Activity: In the records below, the lines from the one containing "Prospekte (38, 938)" through the last are to be reproduced exactly and alone.

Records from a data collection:

((

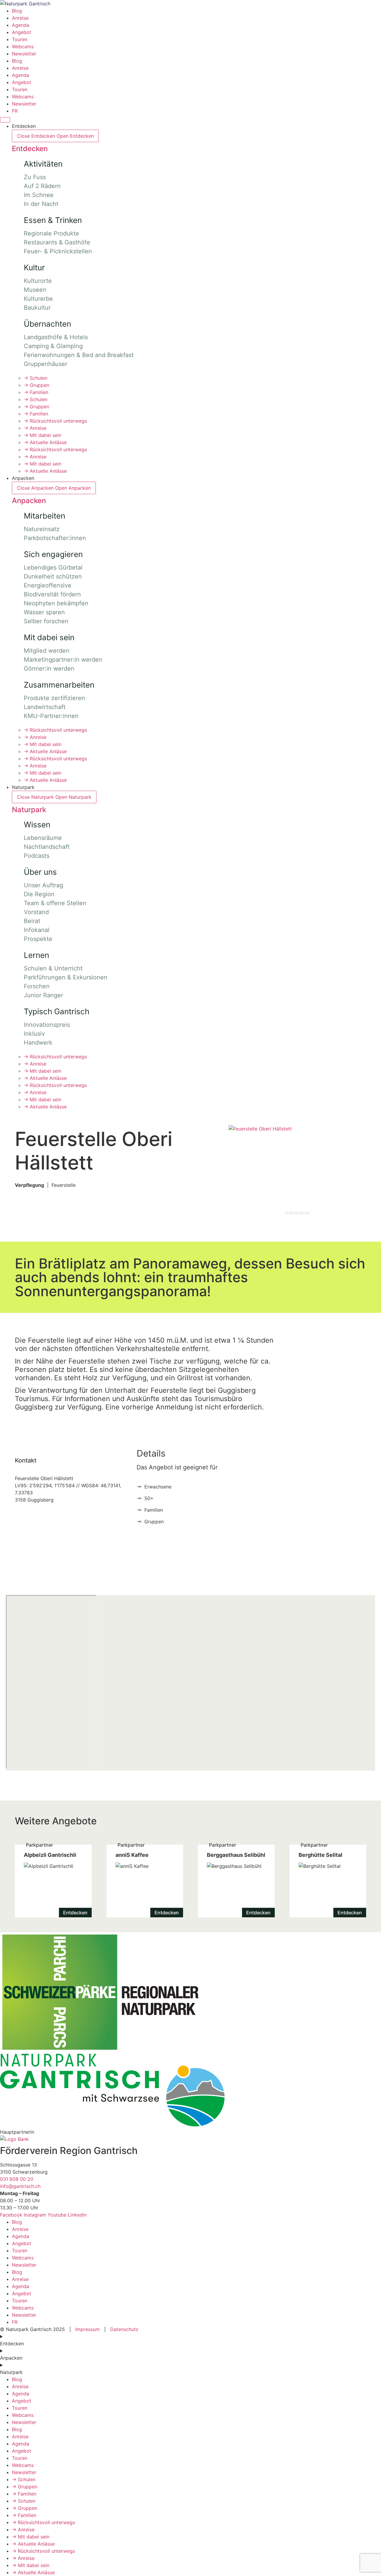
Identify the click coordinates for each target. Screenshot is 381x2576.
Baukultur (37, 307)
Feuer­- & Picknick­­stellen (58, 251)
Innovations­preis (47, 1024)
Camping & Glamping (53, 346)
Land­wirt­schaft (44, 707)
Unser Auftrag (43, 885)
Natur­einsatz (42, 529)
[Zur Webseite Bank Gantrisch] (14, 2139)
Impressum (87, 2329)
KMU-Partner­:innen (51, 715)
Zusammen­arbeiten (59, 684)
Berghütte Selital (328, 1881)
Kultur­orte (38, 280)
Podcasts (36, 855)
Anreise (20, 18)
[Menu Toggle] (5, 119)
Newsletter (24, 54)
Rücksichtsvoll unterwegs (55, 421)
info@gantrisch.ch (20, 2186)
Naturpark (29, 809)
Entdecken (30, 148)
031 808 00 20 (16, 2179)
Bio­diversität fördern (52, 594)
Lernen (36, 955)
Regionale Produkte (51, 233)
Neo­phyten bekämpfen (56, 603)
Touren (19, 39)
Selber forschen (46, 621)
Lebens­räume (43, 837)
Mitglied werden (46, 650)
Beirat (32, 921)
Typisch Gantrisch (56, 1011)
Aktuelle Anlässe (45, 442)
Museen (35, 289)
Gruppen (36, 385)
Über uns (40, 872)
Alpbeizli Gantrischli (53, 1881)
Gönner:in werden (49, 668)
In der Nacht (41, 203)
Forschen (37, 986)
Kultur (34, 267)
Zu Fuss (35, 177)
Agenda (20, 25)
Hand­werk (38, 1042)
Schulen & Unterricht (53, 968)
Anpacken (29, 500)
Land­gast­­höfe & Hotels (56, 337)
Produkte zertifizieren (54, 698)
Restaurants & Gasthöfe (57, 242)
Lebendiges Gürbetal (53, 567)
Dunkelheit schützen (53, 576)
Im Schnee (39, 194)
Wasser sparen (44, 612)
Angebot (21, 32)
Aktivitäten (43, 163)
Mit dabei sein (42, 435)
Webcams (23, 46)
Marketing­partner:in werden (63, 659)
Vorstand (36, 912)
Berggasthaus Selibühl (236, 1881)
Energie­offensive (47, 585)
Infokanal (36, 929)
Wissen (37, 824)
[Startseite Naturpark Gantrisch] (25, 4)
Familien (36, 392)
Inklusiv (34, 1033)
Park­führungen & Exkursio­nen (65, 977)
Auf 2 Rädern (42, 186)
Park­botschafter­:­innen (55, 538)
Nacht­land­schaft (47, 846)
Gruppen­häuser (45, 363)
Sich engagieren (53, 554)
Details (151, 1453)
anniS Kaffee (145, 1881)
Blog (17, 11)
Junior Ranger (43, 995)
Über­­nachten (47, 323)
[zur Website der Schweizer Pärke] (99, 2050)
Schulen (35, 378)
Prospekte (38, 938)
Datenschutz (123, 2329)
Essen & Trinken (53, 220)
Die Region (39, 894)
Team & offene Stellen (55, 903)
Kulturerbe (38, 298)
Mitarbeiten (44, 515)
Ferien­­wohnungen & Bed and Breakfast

))

Exercise response:
Prospekte (38, 938)
Datenschutz (123, 2329)
Essen & Trinken (53, 220)
Die Region (39, 894)
Team & offene Stellen (55, 903)
Kulturerbe (38, 298)
Mitarbeiten (44, 515)
Ferien­­wohnungen & Bed and Breakfast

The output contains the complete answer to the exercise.